The woman seemed aware of the excessive attention given her by Keitaro, for on the slightest change in his behavior, she appeared consciously to prepare to avoid his glance, like a person who opens an umbrella before a single raindrop falls. She deliberately looked in the opposite direction or took a few steps away from him. Made to feel oddly constrained by such actions, Keitaro tried to keep himself from openly staring toward her.
But it eventually occurred to him that she might be unfamiliar with the area and was waiting at the wrong stop. If that were the case, he ought to be kind enough to inform her. His courage suddenly called forth, he turned unhesitatingly toward her. Then all at once she broke into a walk toward the jewelry shop several yards ahead, and there, her brow almost against the store window, she began looking at the rings, sash-clips, coral branches for ornamenting an alcove, and other items displayed — as if she had taken no notice of Keitaro's existence.
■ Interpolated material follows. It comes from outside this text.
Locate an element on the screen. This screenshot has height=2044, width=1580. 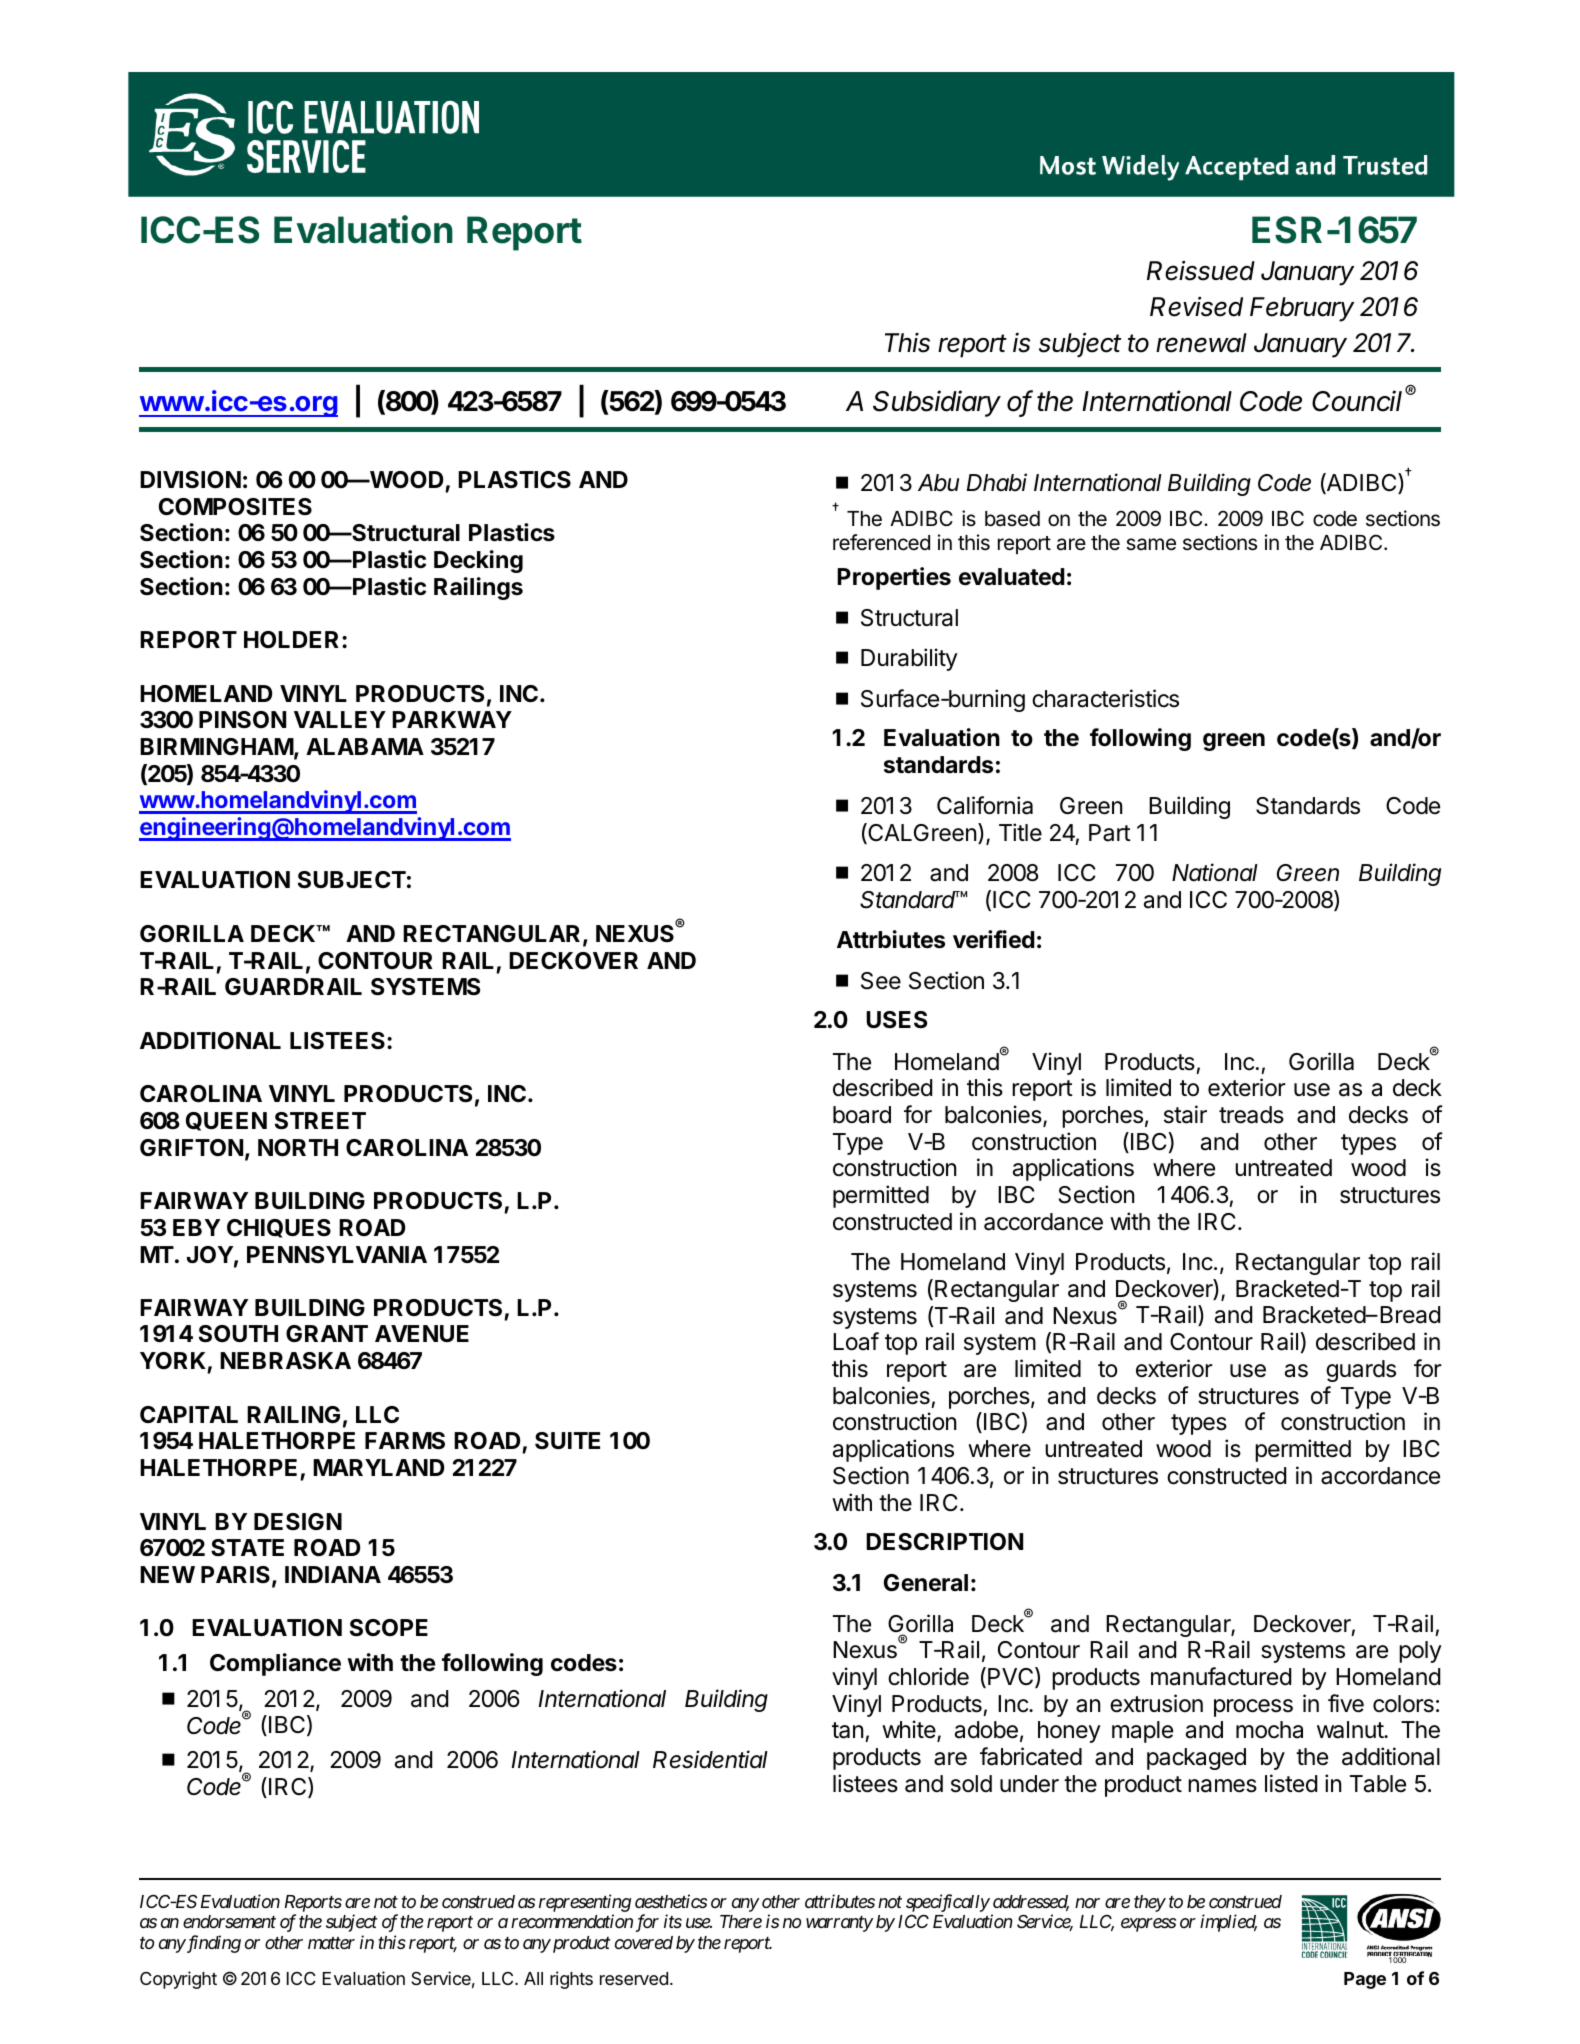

He regretted his stupid loss of dignity in trying to show an uncalled-for kindness to a stranger.
He had noticed from the first that her features were not that remarkable. Although when observed directly in front it was not that noticeable, from the side her nose was decidedly flat. To make up for the deficiency though, her complexion was fair, her eyes clear. The light through the glass pane of the jeweler's falling upon her nose, part of her soft, full cheek, and her brow offered to Keitaro, from the angle at which he was standing, a strangely impressive contour made up of light and shadow.
With that contour and the fine figure of the woman wrapped in her long coat still in his mind, he again turned toward the streetcars.
Two or three came again, and each ran eastward to repeat Keitaro's disappointment. He took his watch from under his kimono sash and peered at it like a man who has abandoned all hope of success. It was long past five. He glanced at the dark sky overhead as if he were noticing it for the first time. Bitterly he clicked his tongue. The bird had escaped the net he had taken so much trouble to set up. It had easily flown away at the western stop. The old woman's prophecy concocted purposely to deceive, the bamboo cane he had brought with him as if it were something precious, and the direction the walking stick had suggested — all these turned out to be sources of vexation.